* _What you will do_: Transcribe each line below without altering anything.

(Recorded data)
☆ ☆ ☆ ☆ ☆ ☆ ☆

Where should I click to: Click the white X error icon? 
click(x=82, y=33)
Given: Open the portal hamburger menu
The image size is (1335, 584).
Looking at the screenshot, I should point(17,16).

☆ ☆ ☆ ☆ ☆ ☆ ☆

* _Expected answer_:
Where should I click to: Click the white X error icon? 
click(x=82, y=33)
Given: Open the portal hamburger menu
The image size is (1335, 584).
Looking at the screenshot, I should point(17,16).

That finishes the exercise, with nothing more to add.